# Task objective
Copy the rows below with "icon" swapped for "symbol" and no other changes. Omit the pictures.

# Listed entries
::::::::::

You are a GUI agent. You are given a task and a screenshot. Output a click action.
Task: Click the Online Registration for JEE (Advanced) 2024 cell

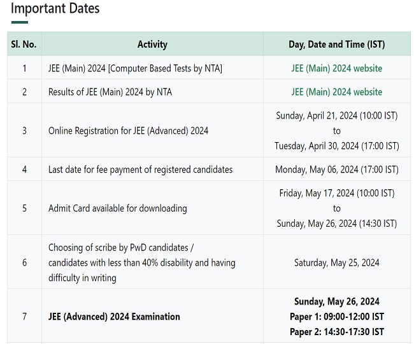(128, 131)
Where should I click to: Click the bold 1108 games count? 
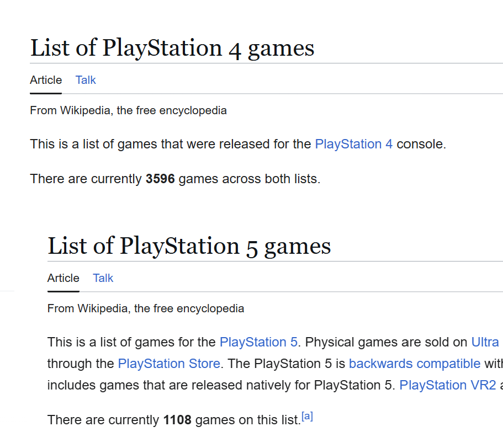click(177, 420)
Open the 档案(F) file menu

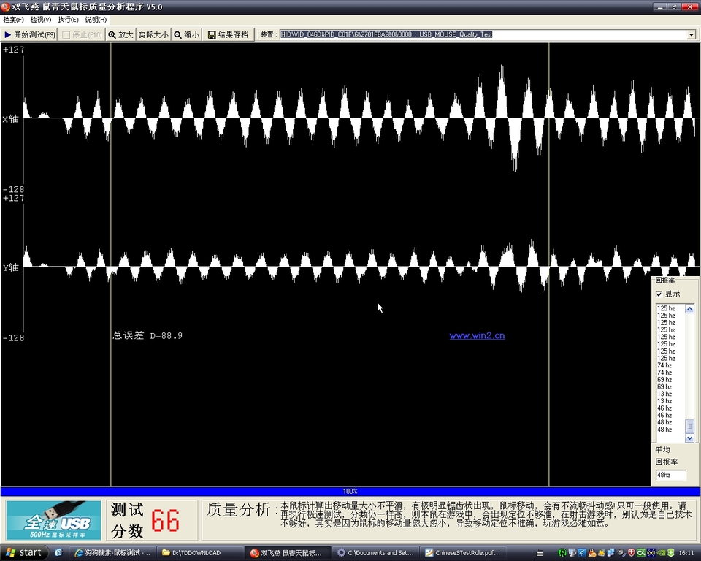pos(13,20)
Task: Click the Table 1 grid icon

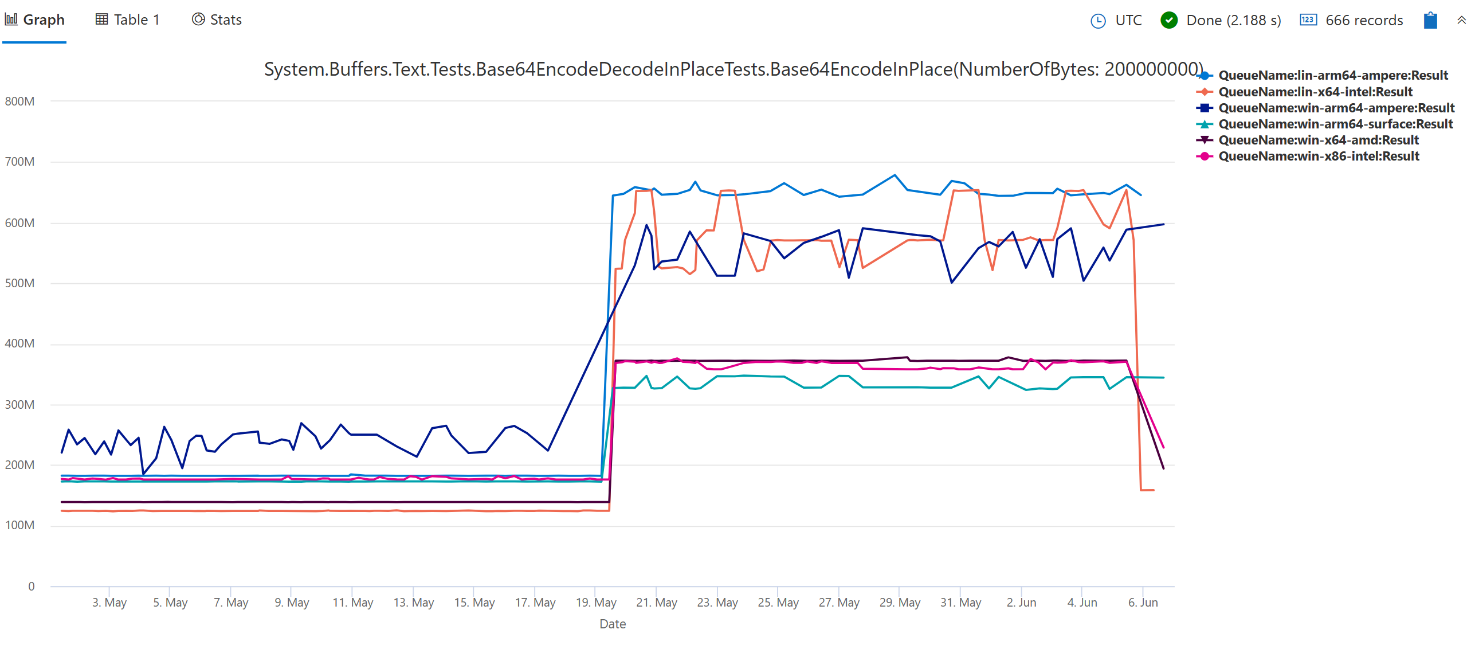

::::::::::

# Exercise response
You are a GUI agent. You are given a task and a screenshot. Output a click action.
Task: Click the Online Registration for JEE (Advanced) 2024 cell

(128, 131)
Where should I click to: Click the bold 1108 games count? 
click(177, 420)
Open the 档案(F) file menu

pos(13,20)
Task: Click the Table 1 grid symbol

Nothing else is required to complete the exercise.